Без колебаний Энн приобрела билеты на самолет. Один – из штата Нью-Йорк в Бангор, и два – обратно.
Энн могла бы улететь в Бангор на следующий же день (тем более что в билетах стояло означенное число), да их малахольная старуха умудрилась свалиться со ступеней и сломать бедро. Шон О’Кейси когда-то сказал: «Уж если ты живешь с ирландцем, не избежать тебе парада дураков». Золотые слова. Заслышав вопли матери, Энн прибежала с заднего двора. Еще секунду назад она прохлаждалась в шезлонге, пытаясь впитать в себя немного солнечного света и обдумывая стратегию, как удержать Бобби в Ютике, когда она сумеет ее сюда затащить. Увидев матушку на нижней площадке узкого лестничного пролета – ее тело было вывернуто под чудовищным углом, – Энн страстно возжелала оставить старую каргу валяться там до тех пор, пока из нее не выветрится пьяная анестезия. От новоявленной вдовы разило как из винодельни.
В этот миг отчаяния и злости Энн поняла, что теперь придется поменять все планы, у нее даже закралась мысль, что мать все это подстроила специально. Напилась для храбрости и спрыгнула со ступенек. Зачем? А затем, чтобы сорвать операцию по поимке Бобби.
«Что ж, не выйдет, – решила Энн, направляясь к телефону. – Не получится. Уж если я что задумала, то непременно сделаю, так тому и быть. Я поеду в Хейвен, и меня там запомнят надолго. Приволоку мерзавку домой. Ох, они попляшут, и особенно – пропитой индюк, который посмел бросить трубку».

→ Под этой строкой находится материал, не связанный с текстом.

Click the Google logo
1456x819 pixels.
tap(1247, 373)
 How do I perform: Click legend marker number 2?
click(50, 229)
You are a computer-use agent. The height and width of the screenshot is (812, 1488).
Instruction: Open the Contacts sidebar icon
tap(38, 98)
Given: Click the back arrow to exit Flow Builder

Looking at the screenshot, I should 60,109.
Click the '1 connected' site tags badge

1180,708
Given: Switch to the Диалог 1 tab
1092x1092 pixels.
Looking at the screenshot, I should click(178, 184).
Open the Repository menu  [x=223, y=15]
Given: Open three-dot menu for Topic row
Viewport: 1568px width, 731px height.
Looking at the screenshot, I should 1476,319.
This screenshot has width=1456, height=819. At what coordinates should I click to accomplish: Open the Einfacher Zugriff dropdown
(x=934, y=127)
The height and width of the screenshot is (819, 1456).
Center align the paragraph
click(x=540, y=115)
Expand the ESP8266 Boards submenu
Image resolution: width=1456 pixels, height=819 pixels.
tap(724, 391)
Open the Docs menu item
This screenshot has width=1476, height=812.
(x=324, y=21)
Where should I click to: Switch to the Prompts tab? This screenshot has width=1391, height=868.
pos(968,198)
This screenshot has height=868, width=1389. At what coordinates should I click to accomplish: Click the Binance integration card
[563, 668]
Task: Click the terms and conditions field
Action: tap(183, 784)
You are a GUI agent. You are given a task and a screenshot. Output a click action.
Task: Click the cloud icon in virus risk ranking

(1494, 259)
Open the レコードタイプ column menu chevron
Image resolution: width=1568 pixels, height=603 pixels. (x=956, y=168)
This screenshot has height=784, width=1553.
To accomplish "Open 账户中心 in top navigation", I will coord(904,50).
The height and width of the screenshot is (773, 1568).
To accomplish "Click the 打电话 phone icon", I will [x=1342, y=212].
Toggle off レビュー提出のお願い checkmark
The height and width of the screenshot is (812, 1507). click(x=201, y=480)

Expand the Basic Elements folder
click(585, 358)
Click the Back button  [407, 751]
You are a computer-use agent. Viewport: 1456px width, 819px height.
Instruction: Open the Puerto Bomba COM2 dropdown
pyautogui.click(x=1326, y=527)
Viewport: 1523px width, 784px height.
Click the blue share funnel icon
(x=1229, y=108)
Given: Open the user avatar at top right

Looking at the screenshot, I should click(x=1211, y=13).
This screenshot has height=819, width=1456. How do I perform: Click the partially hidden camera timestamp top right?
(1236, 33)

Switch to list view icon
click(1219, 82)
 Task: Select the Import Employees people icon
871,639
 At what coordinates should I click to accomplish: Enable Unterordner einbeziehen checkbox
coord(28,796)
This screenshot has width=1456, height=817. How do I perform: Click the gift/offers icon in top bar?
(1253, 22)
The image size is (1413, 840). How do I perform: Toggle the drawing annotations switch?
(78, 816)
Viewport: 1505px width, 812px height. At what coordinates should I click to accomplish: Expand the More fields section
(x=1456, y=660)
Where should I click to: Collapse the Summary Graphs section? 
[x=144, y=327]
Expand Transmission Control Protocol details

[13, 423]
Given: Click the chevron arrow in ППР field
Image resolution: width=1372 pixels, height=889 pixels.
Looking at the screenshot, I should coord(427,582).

Она подошла к телефону и быстрыми сердитыми тычками набрала «Скорую» (после первого инсульта отца этот номер держали под рукой). Энн безмолвно скрежетала зубами.
Смыться из дома ей удалось не раньше девятого августа. Вкратце было так: Бобби, конечно, не перезвонила, и Энн оставила попытки с ней связаться. Ее больше не интересовали ни тупой сельский «горуправ», ни вечно пьяный приятель Бобби из Трои. Он, видимо, к ней заселился, дабы перепихиваться по полной программе. И ладненько. Пусть пока расслабятся, потеряют бдительность, оно и к лучшему.
Вот так она и оказалась в бангорском отеле «Городские огни». Лежит на казенной койке и скрежещет зубами, не в силах заснуть.